▶ [Your instructions]: Please count the lines in the data below that contain the word "Open", and reply with only that number.

▶ [Dataset excerpts]:
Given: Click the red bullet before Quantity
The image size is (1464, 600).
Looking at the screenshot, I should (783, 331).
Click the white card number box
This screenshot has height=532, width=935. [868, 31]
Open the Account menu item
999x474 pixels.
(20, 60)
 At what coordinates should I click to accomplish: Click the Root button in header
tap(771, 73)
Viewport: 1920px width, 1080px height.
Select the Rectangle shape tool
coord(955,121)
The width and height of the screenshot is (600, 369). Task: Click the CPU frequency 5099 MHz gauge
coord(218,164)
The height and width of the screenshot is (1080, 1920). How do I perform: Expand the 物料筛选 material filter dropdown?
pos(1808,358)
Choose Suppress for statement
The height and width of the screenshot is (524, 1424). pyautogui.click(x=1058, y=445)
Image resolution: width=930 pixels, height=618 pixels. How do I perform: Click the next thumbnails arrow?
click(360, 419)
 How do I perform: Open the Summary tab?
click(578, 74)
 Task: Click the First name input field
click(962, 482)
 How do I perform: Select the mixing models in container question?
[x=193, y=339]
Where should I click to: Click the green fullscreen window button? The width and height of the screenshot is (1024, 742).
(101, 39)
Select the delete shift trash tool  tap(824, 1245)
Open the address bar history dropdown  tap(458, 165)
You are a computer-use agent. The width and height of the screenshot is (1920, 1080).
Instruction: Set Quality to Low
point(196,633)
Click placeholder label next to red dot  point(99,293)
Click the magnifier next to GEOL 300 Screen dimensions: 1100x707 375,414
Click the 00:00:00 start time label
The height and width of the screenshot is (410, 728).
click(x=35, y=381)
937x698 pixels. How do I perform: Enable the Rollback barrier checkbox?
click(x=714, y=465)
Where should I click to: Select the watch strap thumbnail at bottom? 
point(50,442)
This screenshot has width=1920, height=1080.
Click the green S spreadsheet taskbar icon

▶ [Completed task]: 3